La oleada de privatizaciones y de recortes que está cayendo sobre la sanidad pública valenciana no cabe justificarla desde las políticas de contención del gasto público. Esta sistemática operación de desmantelamiento del sistema sanitario universal y gratuito solo persigue un objetivo: aprovechar la excusa de la crisis, para montar una floreciente industria en torno a la enfermedad, el dolor y el sufrimiento de los ciudadanos. Las cifras de ahorro que se manejan en torno a este plan de reformas son el chocolate del loro, si las comparamos con los derroches que hacen cada día las administraciones en otros campos en los que ni siquiera se plantean la posibilidad de un recorte. No hay razones económicas para este plan vergonzoso; la única finalidad que persigue es que un selecto grupo de amiguetes se forre mediante el sencillo procedimiento de convertir a los pacientes en segurísimas e inagotables fuentes de ingresos.

En estos precisos momentos, en la Comunitat Valenciana se está jugando una partida a vida o muerte, en el sentido más literal de la frase. Este apresurado derribo del Estado del Bienestar dibuja a medio plazo un horizonte inevitable: una sanidad para ricos y otra sanidad para pobres. Aunque los autores intelectuales de esta masacre asistencial intenten disfrazar su envenenado proyecto; no es descabellado imaginar un futuro siniestro, en el que la gente padecerá enfermedades, e incluso morirá, por no tener dinero suficiente para asumir el pago de una atención médica en plenas condiciones.

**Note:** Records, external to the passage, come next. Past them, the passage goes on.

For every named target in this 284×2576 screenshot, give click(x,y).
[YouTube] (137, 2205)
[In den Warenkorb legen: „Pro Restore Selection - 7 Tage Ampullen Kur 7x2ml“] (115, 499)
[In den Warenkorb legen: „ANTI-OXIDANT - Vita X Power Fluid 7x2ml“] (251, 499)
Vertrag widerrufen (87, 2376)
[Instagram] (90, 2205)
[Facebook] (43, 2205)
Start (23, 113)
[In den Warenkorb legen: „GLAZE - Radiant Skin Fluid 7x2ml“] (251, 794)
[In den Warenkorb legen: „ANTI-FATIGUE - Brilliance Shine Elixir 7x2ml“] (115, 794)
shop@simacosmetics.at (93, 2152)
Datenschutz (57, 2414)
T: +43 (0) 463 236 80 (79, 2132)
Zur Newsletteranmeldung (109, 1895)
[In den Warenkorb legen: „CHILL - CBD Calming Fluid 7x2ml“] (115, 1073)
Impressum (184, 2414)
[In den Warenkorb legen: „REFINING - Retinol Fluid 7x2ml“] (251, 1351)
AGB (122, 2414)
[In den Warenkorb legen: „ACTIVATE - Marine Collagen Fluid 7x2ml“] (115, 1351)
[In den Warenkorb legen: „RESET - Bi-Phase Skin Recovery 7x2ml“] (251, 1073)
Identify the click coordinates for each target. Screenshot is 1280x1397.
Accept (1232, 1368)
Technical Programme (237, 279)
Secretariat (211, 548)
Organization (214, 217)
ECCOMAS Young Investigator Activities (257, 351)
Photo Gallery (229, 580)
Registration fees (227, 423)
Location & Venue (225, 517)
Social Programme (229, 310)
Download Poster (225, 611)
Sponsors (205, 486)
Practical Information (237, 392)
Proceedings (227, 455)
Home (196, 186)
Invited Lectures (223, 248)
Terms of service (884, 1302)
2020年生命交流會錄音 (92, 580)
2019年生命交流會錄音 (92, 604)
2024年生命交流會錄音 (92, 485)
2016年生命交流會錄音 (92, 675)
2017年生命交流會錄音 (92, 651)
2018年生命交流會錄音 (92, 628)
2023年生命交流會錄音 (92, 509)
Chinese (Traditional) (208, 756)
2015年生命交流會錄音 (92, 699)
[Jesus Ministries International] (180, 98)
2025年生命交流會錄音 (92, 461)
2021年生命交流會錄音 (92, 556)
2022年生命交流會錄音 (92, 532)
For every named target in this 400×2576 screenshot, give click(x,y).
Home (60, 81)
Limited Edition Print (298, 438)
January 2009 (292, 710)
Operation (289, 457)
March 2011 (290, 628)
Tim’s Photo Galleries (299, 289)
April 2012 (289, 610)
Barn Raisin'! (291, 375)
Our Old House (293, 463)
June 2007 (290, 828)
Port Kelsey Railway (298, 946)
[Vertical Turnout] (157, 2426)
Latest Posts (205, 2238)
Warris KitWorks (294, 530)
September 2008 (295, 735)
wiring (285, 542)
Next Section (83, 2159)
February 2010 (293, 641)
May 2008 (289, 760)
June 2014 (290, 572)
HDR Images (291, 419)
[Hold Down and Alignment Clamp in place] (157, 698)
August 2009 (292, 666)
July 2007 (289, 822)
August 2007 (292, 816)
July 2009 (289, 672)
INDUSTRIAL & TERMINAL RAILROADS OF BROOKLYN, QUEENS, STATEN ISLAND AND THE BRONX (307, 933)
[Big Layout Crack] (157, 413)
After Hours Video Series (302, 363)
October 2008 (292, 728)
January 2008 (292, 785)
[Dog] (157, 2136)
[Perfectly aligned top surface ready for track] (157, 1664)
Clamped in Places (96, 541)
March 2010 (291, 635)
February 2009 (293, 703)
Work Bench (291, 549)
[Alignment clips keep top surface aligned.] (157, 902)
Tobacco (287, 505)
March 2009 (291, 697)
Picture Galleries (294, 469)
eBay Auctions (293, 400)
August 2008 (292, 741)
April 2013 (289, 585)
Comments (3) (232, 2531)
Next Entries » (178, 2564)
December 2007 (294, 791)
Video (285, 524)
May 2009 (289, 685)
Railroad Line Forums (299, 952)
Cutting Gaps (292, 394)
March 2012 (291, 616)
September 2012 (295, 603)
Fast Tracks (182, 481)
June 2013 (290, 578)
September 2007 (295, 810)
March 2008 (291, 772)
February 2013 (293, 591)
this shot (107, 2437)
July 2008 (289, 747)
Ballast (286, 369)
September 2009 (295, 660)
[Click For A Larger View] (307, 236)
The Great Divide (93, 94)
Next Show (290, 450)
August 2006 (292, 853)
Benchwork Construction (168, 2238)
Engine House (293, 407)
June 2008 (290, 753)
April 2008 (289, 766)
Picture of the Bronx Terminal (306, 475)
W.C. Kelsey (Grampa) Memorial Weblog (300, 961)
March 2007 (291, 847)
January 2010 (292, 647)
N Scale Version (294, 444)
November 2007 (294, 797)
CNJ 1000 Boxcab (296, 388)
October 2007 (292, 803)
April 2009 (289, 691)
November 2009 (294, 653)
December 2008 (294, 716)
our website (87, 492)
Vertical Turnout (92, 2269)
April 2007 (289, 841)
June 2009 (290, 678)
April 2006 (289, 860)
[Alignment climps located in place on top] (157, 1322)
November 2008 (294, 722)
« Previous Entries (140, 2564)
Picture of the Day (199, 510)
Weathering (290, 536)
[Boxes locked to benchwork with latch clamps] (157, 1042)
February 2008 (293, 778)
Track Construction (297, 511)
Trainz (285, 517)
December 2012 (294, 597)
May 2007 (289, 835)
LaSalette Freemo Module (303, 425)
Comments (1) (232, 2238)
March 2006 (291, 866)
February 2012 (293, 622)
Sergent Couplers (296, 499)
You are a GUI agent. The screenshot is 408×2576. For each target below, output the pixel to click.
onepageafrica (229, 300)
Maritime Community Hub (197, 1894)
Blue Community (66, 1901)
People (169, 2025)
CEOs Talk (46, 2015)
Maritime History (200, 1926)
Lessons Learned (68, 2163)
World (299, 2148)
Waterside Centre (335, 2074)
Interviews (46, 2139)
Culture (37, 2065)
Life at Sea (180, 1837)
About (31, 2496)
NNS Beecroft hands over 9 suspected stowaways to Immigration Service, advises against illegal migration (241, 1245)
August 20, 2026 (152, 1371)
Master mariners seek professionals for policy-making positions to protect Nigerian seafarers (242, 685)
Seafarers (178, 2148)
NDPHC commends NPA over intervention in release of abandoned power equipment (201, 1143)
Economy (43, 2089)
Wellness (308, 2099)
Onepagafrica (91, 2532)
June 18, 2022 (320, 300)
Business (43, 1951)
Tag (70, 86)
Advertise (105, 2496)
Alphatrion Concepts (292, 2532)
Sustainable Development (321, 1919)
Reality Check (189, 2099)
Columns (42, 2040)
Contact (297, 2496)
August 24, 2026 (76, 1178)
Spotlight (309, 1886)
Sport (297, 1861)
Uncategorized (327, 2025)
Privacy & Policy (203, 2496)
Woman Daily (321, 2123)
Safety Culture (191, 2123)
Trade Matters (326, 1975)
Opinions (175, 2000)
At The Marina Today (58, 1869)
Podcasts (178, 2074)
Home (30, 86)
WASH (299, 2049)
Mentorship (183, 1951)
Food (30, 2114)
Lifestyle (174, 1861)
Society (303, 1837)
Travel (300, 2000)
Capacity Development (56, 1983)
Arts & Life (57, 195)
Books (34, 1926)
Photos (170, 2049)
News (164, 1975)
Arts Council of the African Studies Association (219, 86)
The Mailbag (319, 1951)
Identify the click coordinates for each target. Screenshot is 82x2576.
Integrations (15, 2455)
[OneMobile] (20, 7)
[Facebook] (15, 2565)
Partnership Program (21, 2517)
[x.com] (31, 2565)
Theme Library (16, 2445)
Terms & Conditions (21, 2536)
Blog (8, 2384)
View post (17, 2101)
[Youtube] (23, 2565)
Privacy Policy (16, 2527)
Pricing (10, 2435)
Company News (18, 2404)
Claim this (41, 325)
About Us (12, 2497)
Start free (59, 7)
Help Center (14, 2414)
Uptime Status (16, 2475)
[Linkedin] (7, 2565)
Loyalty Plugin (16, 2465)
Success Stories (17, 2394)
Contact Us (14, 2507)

Es especialmente indignante que una iniciativa de este calado, con una repercusión tan directa sobre la calidad de vida de las personas, la esté liderando la generación más incompetente y anodina de gobernantes que ha tenido la Comunitat Valenciana en su historia reciente. Los mismos tipos que asombraron al mundo por su capacidad para derrochar dinero público en proyectos faraónicos e inútiles, nos obligan ahora a nosotros a pagar con nuestra salud la penitencia de su estupidez. Los dirigentes de una Generalitat mediocre y acojonada intentan salvar sus culos políticos de una posible intervención estatal, haciendo méritos ahorrativos con sus jefes de Madrid, aunque para ello tengan que devolver la sanidad pública valenciana a niveles propios del tardofranquismo.

Frente a esta ofensiva liberalizadora, a la gente de a pie solo le queda un recurso: oponer la máxima resistencia posible ante lo que constituye un auténtico expolio institucionalizado. De nuestra capacidad de movilización y de presión sobre la clase política dependerá en gran manera el alcance final de la ola privatizadora. De nuestro esfuerzo para defender unos logros sociales que han costado décadas de lucha, dependerá que podamos evitar la vergüenza de tener que explicarles un día a nuestros nietos, que hubo un tiempo feliz en el que una persona normal podía operarse de apendicitis sin necesidad de hipotecar la casa y pedir limosna a la puerta de la iglesia.